The 15-member Security Council agreed on a statement which called on Kiir and Machar "to demonstrate leadership in bringing a swift and peaceful resolution to this crisis by calling for a cessation of hostilities and immediately commencing a dialogue."
The council expressed "grave alarm" at the worsening crisis which it said was a threat to the whole region.
President Barack Obama called Thursday for an immediate end to the fighting in South Sudan, warning the country stands at the “precipice” of civil war.
Obama, who earlier announced he had deployed 45 troops to the violence-wracked country on Wednesday to protect U.S. personnel and interests, warned that “recent fighting threatens to plunge South Sudan back into the dark days of its past.”
He made his remarks in a strongly-worded statement, his most pointed remarks to date on the bloodshed in the nascent African nation.
In another development, Britain sent a second flight on Friday to evacuate its nationals from South Sudan, the Foreign Office said.
On Thursday, a Royal Air Force C-17 military transport plane successfully evacuated 182 people, including 53 British nationals, out of the country to Uganda, officials said.
Britain and the United States have both pulled some of their embassy staff out of the country and have urged their nationals to leave.
A German plane was also scheduled to fly out.
In a sign of unease among South Sudan's neighbors, Ugandan soldiers flew in to help evacuate their citizens.
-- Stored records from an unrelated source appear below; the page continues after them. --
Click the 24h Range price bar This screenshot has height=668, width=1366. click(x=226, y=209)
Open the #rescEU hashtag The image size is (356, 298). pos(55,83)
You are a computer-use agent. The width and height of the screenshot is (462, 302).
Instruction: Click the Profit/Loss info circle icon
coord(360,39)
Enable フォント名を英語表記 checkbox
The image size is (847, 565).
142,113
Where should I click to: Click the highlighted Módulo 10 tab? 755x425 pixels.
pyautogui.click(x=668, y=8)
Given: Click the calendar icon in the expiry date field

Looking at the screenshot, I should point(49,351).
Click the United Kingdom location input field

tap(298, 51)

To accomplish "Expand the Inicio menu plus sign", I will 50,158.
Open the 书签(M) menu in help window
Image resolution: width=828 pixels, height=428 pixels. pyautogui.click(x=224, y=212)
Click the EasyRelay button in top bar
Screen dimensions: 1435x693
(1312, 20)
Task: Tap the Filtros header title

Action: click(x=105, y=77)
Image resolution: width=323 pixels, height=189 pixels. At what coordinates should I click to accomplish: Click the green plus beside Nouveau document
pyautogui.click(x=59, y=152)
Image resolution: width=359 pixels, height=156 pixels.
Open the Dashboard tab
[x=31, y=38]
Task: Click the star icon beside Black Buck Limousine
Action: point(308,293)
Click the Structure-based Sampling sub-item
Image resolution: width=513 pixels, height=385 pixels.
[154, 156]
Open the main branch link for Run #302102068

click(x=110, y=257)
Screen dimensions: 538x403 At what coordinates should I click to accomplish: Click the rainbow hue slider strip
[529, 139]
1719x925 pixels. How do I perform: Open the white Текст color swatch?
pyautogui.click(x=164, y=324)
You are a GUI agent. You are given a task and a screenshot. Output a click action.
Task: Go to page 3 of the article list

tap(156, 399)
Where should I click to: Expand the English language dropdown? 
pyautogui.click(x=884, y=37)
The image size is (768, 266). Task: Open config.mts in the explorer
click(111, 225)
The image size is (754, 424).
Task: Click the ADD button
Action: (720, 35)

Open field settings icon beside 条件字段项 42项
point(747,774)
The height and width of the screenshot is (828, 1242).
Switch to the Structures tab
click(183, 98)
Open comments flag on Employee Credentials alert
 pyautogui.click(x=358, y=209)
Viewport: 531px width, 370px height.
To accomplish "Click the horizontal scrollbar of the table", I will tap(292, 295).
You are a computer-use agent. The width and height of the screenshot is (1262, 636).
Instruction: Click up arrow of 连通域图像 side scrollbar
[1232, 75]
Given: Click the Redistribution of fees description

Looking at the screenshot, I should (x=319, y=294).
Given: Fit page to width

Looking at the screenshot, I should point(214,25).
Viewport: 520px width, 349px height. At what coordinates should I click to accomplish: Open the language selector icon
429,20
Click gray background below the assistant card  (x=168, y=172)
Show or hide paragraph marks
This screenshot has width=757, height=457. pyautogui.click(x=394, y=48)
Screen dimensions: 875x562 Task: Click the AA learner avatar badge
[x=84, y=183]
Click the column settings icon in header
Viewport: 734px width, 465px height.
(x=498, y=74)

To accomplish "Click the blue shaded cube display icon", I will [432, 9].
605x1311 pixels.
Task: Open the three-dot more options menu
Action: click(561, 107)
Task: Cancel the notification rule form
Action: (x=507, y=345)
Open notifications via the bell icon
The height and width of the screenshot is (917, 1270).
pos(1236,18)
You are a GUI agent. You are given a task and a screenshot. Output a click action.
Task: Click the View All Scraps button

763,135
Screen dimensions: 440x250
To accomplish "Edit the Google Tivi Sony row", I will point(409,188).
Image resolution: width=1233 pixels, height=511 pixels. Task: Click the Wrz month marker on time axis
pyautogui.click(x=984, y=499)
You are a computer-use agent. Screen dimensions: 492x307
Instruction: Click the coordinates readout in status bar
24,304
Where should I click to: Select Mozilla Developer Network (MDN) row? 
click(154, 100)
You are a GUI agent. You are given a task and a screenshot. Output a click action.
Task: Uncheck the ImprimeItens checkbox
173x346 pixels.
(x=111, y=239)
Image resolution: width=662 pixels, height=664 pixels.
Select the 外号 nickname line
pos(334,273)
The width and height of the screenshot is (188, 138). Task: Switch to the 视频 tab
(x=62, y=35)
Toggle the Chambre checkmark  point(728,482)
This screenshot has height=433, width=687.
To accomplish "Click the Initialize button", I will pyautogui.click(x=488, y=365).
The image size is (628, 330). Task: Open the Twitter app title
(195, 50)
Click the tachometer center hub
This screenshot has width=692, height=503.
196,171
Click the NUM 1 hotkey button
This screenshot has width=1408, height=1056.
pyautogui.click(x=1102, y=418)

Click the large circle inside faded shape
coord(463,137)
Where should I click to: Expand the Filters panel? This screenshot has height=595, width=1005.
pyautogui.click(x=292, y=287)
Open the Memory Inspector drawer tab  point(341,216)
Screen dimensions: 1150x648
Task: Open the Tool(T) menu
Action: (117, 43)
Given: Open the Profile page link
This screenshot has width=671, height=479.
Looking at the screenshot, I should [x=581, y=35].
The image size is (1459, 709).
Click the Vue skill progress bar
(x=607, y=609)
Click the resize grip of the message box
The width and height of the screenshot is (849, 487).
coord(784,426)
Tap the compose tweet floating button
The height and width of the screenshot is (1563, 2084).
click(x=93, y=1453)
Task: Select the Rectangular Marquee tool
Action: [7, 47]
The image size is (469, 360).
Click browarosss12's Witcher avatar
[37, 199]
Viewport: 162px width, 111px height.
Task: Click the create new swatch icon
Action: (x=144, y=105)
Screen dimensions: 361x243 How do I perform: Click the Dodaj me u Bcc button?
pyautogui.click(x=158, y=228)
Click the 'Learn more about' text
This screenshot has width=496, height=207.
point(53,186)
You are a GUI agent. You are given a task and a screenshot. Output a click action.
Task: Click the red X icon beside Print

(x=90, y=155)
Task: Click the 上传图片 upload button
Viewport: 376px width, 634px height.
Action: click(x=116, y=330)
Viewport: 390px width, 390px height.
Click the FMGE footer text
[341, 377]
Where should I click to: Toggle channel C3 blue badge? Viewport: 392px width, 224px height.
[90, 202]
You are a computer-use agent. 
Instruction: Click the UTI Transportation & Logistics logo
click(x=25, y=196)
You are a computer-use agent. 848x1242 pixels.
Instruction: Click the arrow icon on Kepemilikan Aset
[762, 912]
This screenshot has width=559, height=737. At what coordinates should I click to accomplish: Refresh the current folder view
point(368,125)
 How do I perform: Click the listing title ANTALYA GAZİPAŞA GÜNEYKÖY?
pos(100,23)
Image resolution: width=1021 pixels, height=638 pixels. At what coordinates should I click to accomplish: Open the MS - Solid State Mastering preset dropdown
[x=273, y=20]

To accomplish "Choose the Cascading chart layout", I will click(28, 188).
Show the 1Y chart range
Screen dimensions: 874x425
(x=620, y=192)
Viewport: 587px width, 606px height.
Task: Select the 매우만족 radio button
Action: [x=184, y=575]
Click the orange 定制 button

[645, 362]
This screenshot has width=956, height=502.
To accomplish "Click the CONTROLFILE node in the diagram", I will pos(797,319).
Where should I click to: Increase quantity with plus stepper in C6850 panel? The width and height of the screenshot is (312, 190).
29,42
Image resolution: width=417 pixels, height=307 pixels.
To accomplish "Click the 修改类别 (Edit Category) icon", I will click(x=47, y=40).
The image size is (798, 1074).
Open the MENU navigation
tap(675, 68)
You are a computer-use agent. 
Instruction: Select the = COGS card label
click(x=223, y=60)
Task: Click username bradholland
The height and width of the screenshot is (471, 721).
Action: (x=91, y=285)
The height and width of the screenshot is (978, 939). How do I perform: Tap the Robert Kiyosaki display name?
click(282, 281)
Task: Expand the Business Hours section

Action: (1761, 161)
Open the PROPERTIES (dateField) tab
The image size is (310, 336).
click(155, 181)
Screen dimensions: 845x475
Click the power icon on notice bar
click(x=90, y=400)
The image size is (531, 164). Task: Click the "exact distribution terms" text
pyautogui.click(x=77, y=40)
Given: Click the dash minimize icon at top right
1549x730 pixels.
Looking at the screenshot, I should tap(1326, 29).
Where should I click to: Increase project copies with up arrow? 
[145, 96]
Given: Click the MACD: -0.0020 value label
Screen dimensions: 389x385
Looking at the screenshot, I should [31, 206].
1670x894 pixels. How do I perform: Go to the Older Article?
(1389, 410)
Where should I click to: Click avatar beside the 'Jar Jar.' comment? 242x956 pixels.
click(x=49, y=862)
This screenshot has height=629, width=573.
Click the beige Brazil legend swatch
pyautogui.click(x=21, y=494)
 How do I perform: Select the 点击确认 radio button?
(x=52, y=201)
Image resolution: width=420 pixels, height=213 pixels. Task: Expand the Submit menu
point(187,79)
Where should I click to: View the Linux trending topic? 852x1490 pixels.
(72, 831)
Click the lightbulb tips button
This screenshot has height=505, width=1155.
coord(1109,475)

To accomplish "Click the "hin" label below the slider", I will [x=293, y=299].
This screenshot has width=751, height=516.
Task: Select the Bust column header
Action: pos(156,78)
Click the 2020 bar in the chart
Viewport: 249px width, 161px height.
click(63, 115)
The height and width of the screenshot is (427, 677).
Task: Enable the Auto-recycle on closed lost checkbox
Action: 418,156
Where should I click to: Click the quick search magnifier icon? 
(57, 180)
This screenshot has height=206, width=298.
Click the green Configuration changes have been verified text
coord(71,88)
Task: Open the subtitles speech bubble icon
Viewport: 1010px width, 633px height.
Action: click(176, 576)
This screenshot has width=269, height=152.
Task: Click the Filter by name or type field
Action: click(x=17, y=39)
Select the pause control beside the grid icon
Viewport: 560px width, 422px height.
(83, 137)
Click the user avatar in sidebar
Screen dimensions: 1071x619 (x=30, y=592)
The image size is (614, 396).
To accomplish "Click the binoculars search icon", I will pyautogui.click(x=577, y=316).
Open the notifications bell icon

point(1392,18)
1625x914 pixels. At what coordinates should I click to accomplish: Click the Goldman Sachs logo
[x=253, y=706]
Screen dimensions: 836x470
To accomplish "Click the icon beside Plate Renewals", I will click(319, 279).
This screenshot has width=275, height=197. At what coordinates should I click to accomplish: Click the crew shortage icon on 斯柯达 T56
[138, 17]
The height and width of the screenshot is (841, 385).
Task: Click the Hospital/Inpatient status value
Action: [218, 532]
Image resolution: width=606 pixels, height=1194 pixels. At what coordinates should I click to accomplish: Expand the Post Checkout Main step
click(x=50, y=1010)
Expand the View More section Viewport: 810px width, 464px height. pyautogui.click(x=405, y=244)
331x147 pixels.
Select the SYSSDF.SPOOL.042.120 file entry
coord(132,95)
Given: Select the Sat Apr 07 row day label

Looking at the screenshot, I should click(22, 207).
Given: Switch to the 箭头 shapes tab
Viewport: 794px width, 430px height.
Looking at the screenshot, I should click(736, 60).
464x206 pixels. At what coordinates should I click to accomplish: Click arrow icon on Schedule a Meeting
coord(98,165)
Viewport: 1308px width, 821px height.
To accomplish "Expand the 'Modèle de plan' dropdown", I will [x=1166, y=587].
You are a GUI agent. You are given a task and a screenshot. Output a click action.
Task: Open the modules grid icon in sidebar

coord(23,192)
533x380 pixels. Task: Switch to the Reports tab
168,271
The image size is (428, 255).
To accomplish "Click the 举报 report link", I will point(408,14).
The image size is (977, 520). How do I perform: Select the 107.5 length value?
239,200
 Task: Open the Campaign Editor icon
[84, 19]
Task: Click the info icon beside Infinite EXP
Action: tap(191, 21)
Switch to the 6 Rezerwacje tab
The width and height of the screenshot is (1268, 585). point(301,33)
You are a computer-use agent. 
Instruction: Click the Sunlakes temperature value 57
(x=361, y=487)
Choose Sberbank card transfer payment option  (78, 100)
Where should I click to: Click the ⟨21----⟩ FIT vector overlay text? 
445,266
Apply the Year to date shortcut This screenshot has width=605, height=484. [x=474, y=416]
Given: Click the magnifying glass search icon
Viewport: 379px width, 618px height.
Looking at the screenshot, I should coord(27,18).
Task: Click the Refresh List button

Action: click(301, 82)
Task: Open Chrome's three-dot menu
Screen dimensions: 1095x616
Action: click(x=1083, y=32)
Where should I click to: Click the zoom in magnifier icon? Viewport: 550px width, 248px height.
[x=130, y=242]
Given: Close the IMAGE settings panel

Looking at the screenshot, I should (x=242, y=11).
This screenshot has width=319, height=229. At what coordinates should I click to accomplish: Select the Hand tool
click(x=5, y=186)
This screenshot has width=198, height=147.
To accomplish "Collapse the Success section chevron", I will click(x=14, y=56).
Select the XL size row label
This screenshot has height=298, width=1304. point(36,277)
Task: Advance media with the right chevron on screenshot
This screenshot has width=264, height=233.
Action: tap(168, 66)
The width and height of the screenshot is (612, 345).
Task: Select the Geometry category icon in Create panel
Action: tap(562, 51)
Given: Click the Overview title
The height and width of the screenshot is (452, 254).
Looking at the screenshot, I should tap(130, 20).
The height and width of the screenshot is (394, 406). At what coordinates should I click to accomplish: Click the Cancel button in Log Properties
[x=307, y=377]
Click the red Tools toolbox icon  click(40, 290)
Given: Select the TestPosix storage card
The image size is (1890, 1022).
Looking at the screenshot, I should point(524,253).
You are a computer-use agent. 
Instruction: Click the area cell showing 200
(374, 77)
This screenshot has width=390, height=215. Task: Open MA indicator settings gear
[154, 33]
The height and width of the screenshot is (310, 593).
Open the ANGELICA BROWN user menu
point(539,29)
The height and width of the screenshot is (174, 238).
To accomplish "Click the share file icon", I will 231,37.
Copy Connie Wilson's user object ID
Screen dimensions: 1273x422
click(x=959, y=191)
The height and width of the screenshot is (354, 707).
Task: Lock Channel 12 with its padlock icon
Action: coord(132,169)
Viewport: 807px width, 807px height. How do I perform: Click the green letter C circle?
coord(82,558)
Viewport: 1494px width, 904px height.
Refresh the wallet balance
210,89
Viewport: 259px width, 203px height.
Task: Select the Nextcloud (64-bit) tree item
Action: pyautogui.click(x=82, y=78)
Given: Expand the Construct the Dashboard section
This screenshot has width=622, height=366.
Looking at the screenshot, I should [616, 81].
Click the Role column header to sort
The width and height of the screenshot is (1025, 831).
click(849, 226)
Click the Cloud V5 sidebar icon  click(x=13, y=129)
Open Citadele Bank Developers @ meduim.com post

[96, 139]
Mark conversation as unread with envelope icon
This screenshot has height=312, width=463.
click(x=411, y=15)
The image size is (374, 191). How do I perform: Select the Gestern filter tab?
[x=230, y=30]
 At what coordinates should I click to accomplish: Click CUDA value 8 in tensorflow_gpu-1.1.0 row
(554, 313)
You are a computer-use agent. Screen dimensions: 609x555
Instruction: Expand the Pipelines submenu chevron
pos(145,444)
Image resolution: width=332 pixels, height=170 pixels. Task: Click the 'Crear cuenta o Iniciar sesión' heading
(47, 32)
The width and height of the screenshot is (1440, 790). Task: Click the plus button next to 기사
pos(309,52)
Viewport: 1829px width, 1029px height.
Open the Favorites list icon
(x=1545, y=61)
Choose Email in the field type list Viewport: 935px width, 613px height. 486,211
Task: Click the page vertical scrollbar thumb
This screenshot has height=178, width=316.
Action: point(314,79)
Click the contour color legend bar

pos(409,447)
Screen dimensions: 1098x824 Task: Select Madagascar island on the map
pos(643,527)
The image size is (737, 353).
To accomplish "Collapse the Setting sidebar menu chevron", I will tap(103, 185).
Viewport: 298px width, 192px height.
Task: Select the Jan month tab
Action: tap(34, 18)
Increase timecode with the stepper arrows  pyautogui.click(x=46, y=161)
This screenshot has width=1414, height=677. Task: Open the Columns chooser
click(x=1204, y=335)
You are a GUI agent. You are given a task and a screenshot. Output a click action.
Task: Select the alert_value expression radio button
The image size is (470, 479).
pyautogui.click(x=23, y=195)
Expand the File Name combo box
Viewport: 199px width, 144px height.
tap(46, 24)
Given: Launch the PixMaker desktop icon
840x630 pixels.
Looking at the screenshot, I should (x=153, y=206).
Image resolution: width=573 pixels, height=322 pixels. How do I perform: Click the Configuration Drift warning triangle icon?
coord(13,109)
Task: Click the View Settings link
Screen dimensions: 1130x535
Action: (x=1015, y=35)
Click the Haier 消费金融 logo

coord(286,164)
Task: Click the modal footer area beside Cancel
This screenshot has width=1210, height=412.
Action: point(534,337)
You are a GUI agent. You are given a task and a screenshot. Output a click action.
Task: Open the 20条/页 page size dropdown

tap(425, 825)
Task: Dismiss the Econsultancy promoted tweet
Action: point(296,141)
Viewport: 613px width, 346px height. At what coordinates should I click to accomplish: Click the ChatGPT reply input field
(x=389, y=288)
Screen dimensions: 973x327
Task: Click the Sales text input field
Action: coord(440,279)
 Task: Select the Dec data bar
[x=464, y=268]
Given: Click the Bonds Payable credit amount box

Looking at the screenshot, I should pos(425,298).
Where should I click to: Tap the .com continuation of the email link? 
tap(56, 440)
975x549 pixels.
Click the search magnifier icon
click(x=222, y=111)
Two anonymous military sources said they would also help secure the capital, which lies about 75 km from Uganda's border.
The U.N. said 34,000 people in South Sudan are seeking refuge at U.N. bases in three locations across the country.
The U.N.’s humanitarian arm said Friday that 20,000 people are seeking shelter in Juba, while 14,000 are seeking shelter in Bor, the capital of Jonglei state, the scene of heavy violence this week. Several hundred people are seeking shelter in Bentiu, the capital of Unity State, where South Sudan’s oil fields are concentrated.
Three Indian peacekeepers were killed on Thursday in an attack by ethnic Nuer youths on a United Nations base in Jonglei state. Other casualties are feared.
54 other people from Kiir's Dinka ethnic group were killed by Machar loyalists in the Akobo raid, Ateny Wek Ateny, a presidential spokesperson said according to Reuters.
Violence broke out among South Sudan’s presidential guard late Sunday night. The growing violence has prompted fears that the world’s youngest nation could slide toward civil war.